▶ 題目 1:
能否把下方條目中從含有「The height and width of the screenshot is (450, 739).」的那一行起、一直到條目結尾的這一段照原樣抄寫下來？答案中請不要放入圖片。
═════ 頁面 ═════
如果說平臺缺乏帶貨的標桿性人物,拉明星入局可以算是大勢所趨,那么企業家闖入直播一方面是試水,另一方也是為了對沖疫情的負面影響。

似乎沒有什么角色裝扮可以難倒攜程董事長梁建章了。7月8日晚,在攜程BOSS直播間,梁建章裝扮成海王,身披黃色外套,為直播間的觀眾推薦重慶、海南等地的酒店,這場直播共有364.3萬人次觀看,53.6萬贊(紅心),直播1小時內GMV就達到4396萬。其中,泰國酒店售出近萬間,GMV超1040萬。

另一位網紅企業家董明珠則是靠一己之力帶動經銷商全渠道銷售。從今年4月開始,董明珠便開始為自家產品帶貨,雖然首次嘗試銷售成績不佳,但在此后的直播中漸入佳境,618當天帶貨更是打下102億元的直播銷售記錄。

明星企業家扎堆入局,不過是看準直播電商是移動互聯網時代難得的流量洼地。

與此同時,直播電商產業鏈背后的隊伍也在默默壯大。

MCN是直播電商行業重要的粘合劑。當前國內MCN機構大致分為營銷類MCN、內容類MCN以及電商類MCN ,他們分別主要負責內容生產、營銷,紅人孵化以及電商直播運營等工作。

艾媒咨詢數據也顯示,2017年中國MCN市場規模為78億元,預計2020年MCN市場規模將達到245億元。且今年MCN機構數量預計將達到2.8萬家,這一數字在2019年是1.45萬,增幅高達93.1%。

不少企業更是看準了概念紅利,并伺機而動。

5月,上市公司夢潔股份(品牌“夢潔家紡”)突然宣布與淘寶直播一姐“薇雅”達成品牌戰略合作。消息一經發酵,在半個月內夢潔股份的股價一路飆升,漲幅超過100%。其它和直播電商沾邊的“網紅概念股”如新文化、御家匯等也都搭上了這趟快車。

3、純打廣告還是只為賣貨?

然而伴隨直播電商愈發火熱,關于帶貨效果的質疑和討論也甚囂塵上。
═════ 提供資料 ═════
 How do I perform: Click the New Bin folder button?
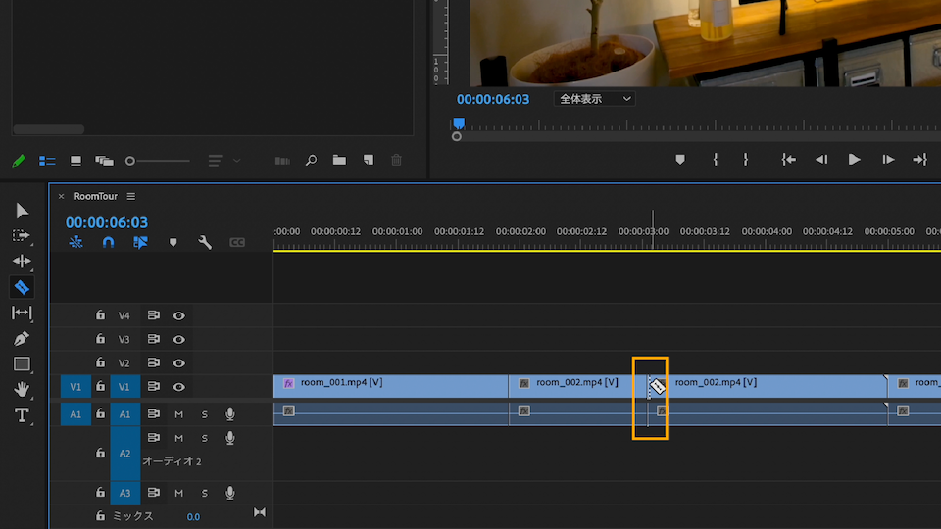pos(339,160)
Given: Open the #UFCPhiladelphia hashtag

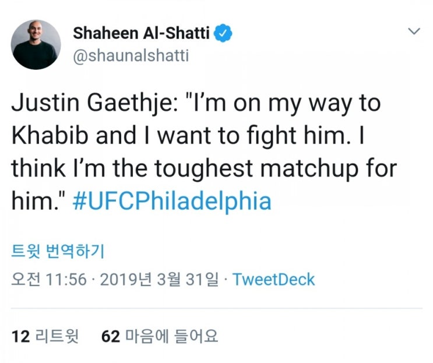Looking at the screenshot, I should coord(172,201).
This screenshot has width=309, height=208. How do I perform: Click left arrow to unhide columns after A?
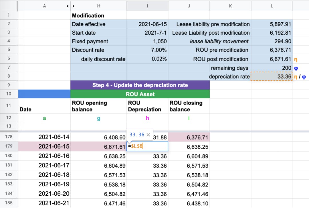point(68,6)
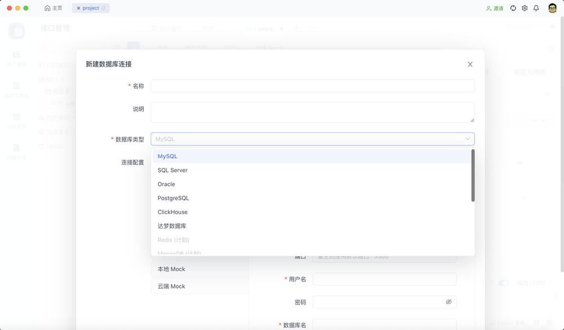
Task: Select MySQL from the database type list
Action: pyautogui.click(x=168, y=156)
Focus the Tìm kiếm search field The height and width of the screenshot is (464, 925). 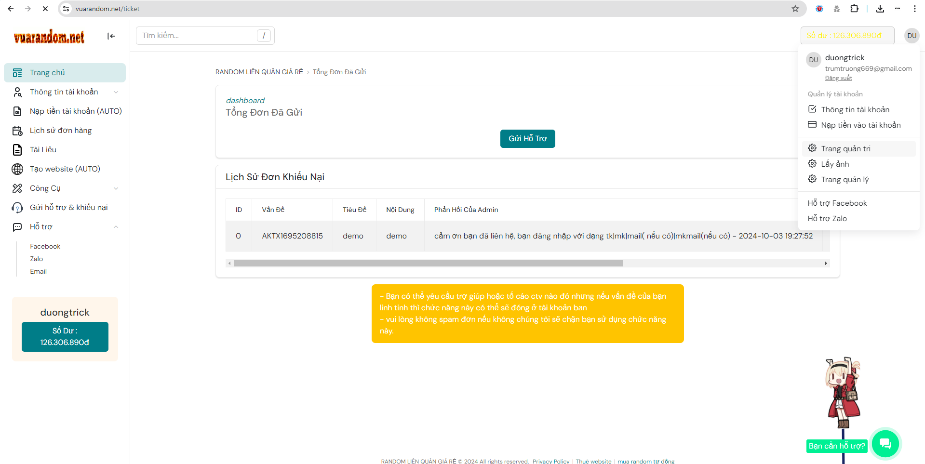click(x=199, y=36)
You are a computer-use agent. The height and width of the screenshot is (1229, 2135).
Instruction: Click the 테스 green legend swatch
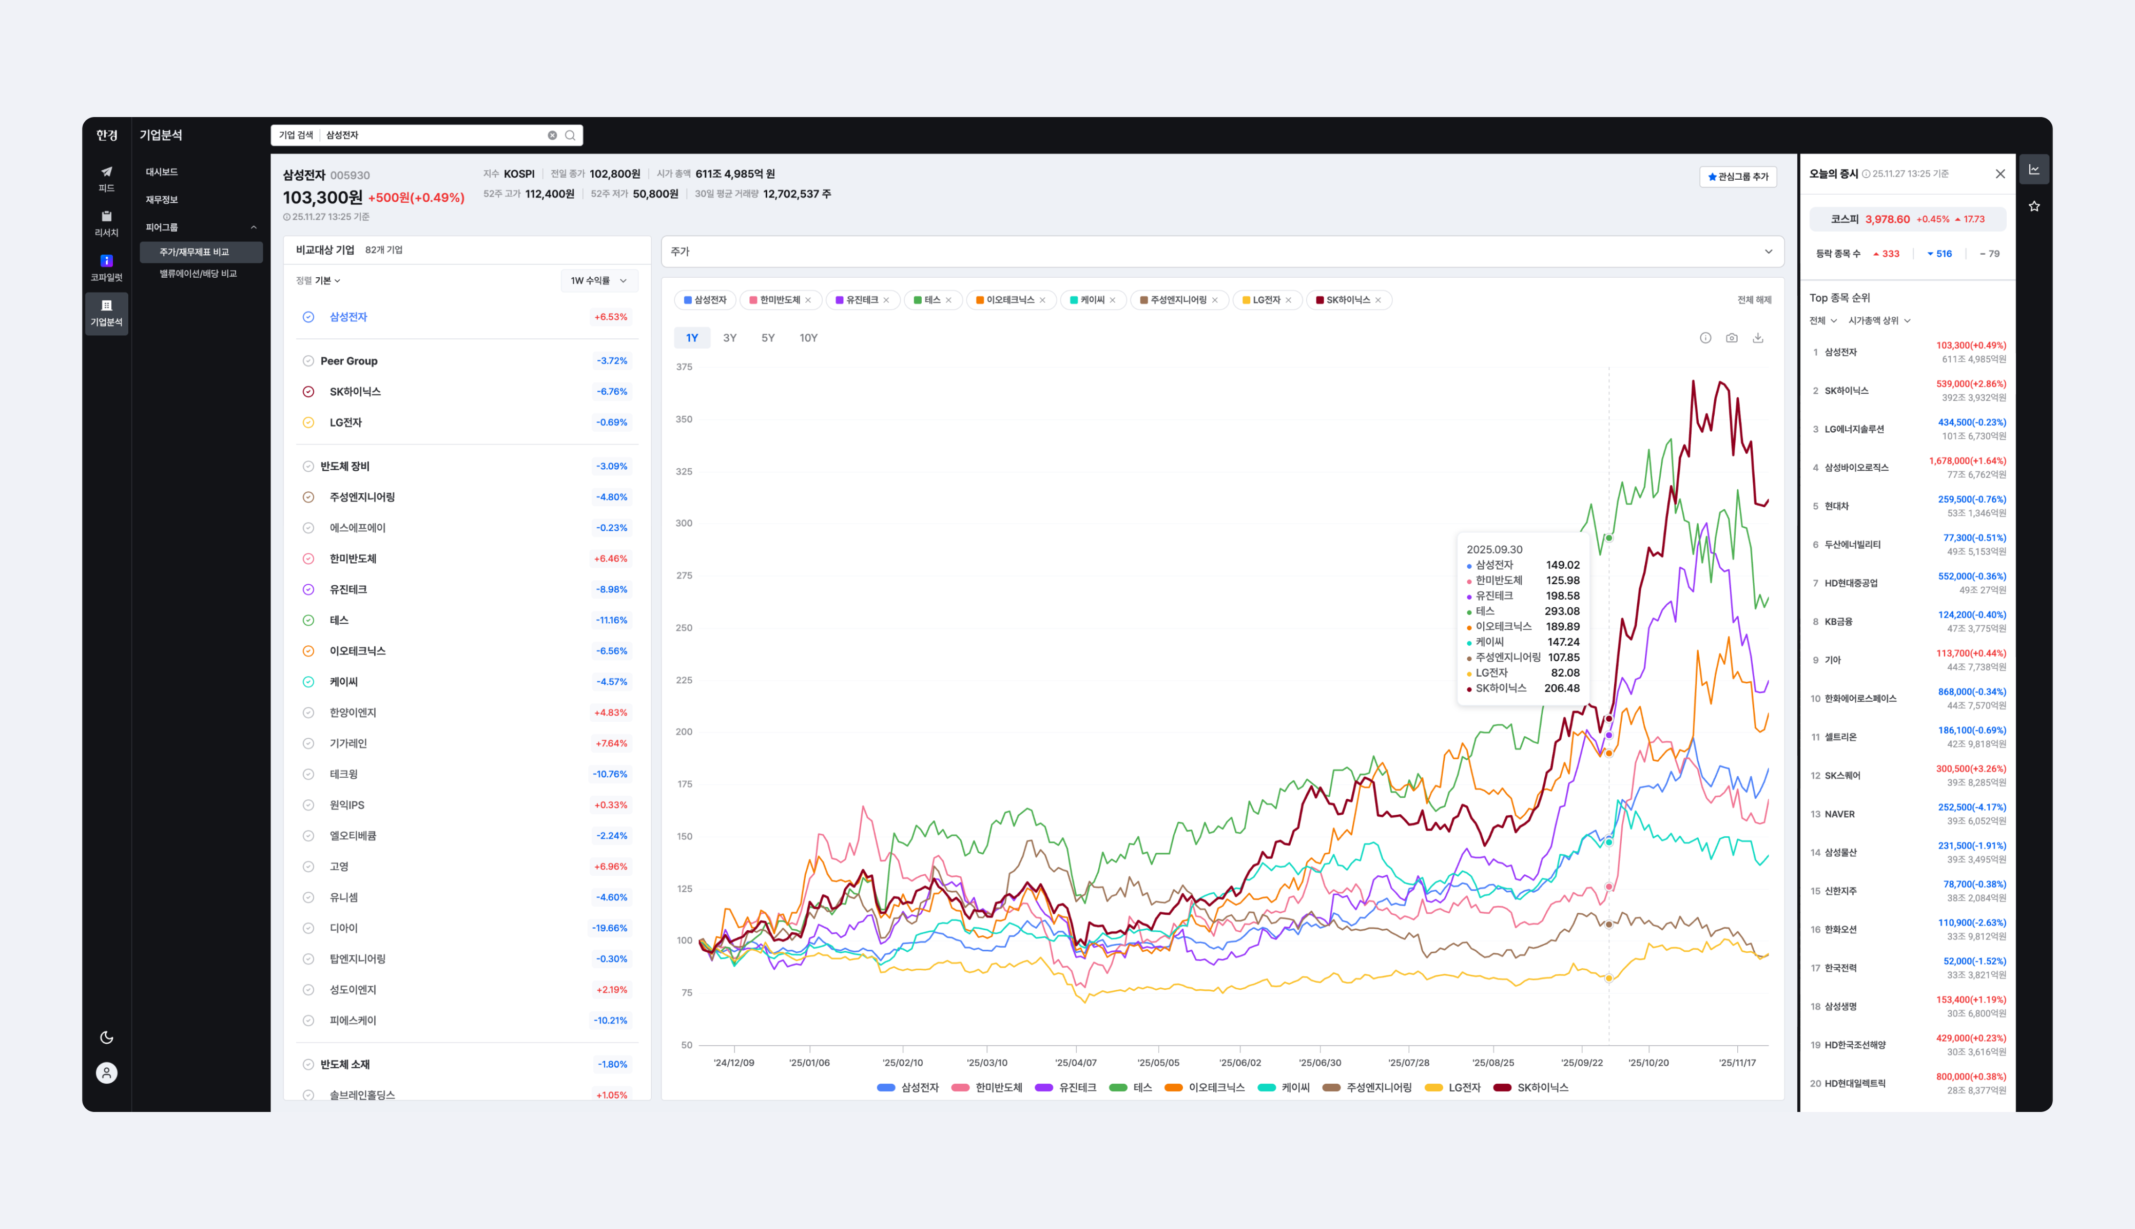(x=1118, y=1087)
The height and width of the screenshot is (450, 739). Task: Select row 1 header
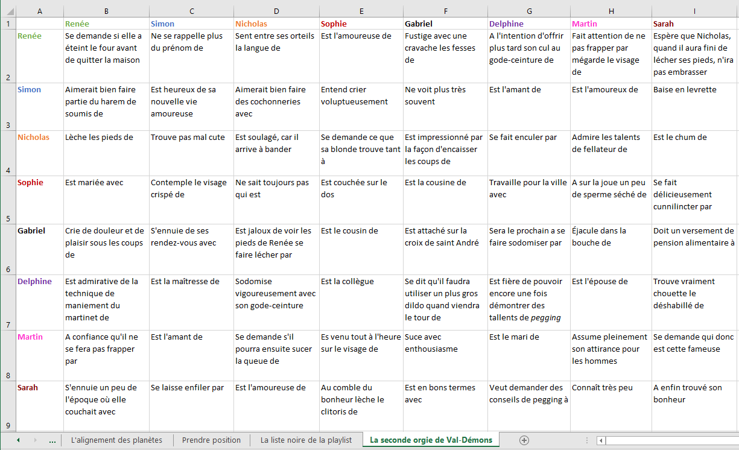tap(7, 24)
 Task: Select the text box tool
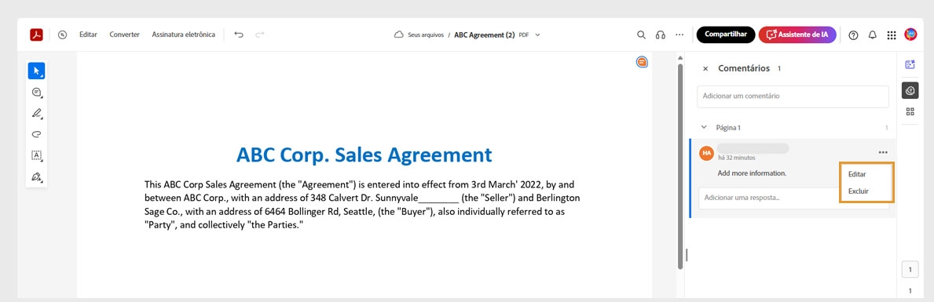coord(36,155)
═════
▶ 題目 2:
能否將上方關於直播電商的文章中，從「不少企業更是看準了概念紅利,并伺機而動。」到「然而伴隨直播電商愈發火熱,關于帶貨效果的質疑和討論也甚囂塵上。」這一段一字不改地重述出來？

▶ 完整答案 1:
The height and width of the screenshot is (450, 739). Task: Select row 1 header
tap(7, 24)
 Task: Select the text box tool
coord(36,155)

▶ 完整答案 2:
不少企業更是看準了概念紅利,并伺機而動。

5月,上市公司夢潔股份(品牌“夢潔家紡”)突然宣布與淘寶直播一姐“薇雅”達成品牌戰略合作。消息一經發酵,在半個月內夢潔股份的股價一路飆升,漲幅超過100%。其它和直播電商沾邊的“網紅概念股”如新文化、御家匯等也都搭上了這趟快車。

3、純打廣告還是只為賣貨?

然而伴隨直播電商愈發火熱,關于帶貨效果的質疑和討論也甚囂塵上。